▶ **WHAT YOU SHOULD DO**: Write out the lines of the listing below as a JSON list of strings, one string per line, leaving out blank lines and the pictures.
※ ※ ※
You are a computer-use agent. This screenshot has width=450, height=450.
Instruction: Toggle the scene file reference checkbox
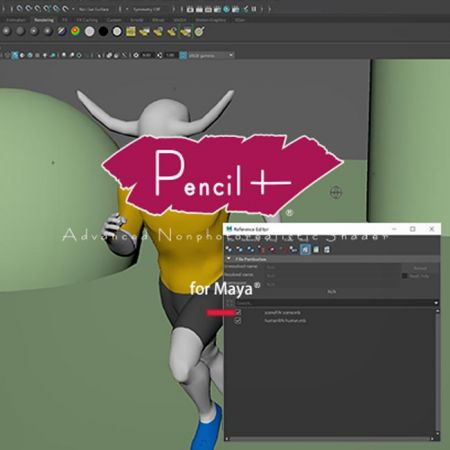(238, 313)

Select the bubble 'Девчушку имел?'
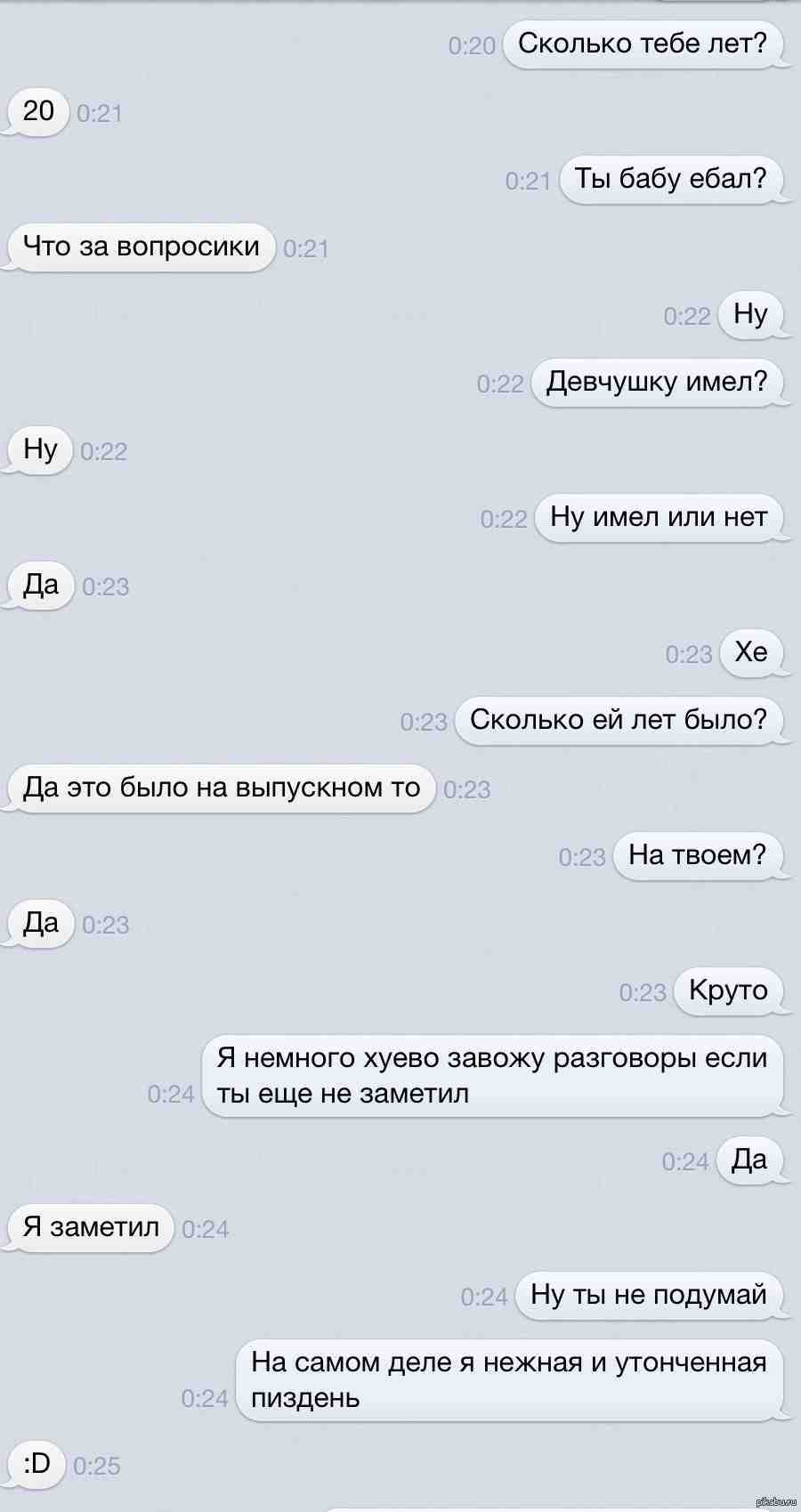[x=657, y=382]
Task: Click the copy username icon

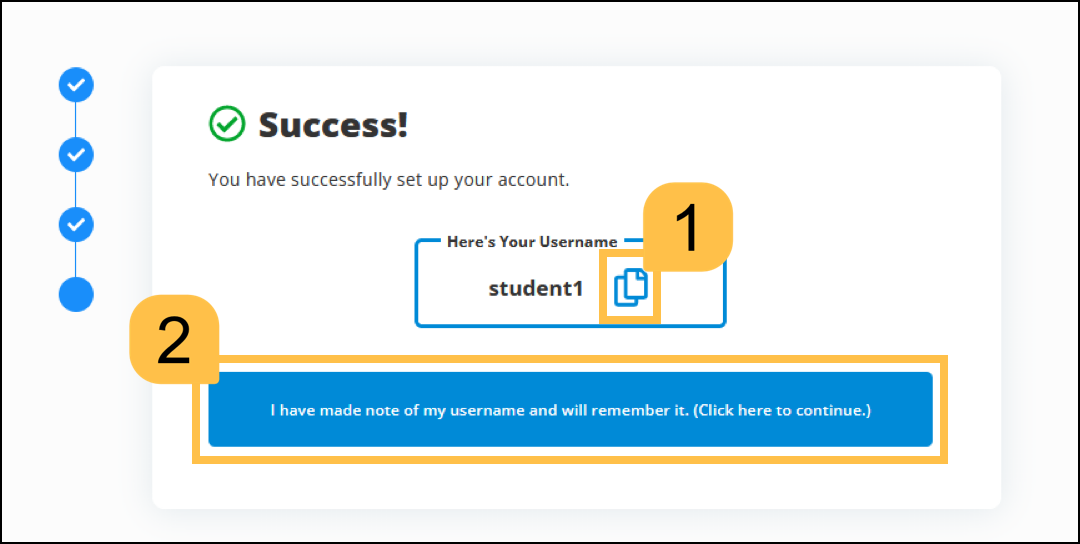Action: pos(630,287)
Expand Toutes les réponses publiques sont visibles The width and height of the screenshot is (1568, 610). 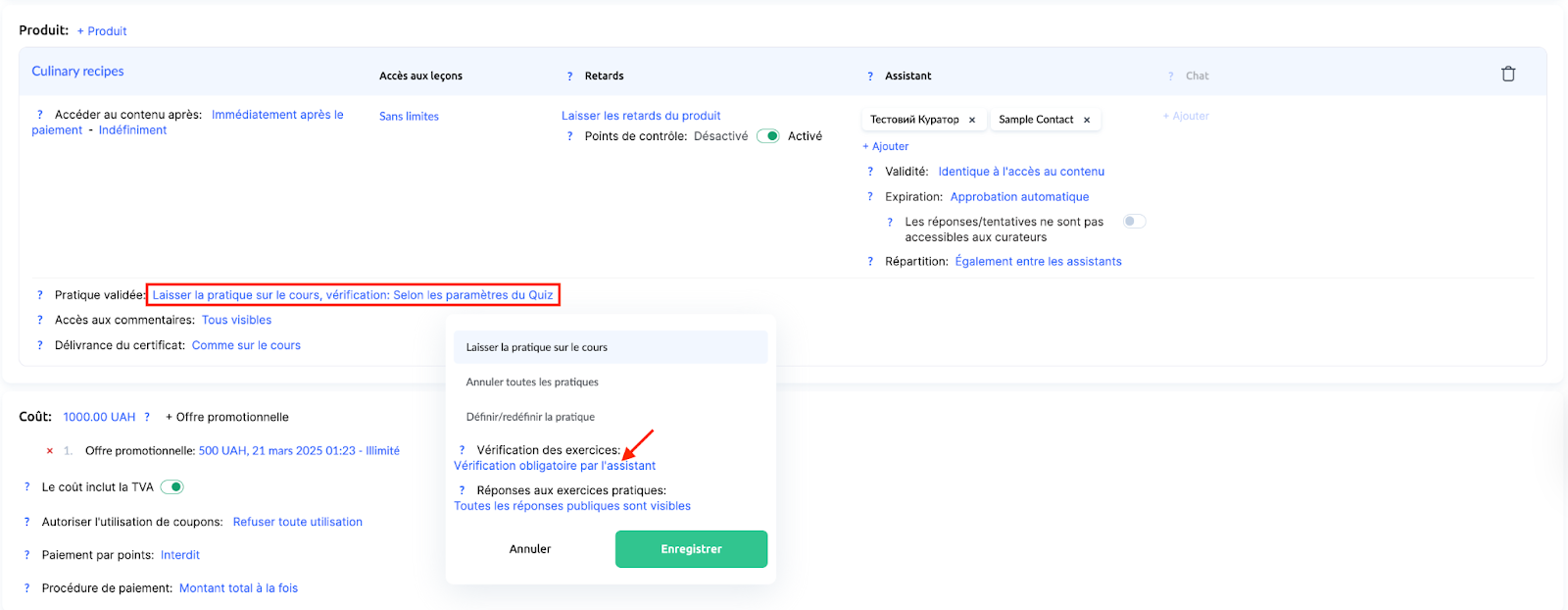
※ ※ ※
▶ **ANSWER IN FULL**:
[
  "You are a computer-use agent. This screenshot has width=450, height=450.",
  "Instruction: Toggle the scene file reference checkbox",
  "(238, 313)",
  "Select the bubble 'Девчушку имел?'",
  "[x=657, y=382]",
  "Task: Click the copy username icon",
  "Action: pos(630,287)",
  "Expand Toutes les réponses publiques sont visibles The width and height of the screenshot is (1568, 610). "
]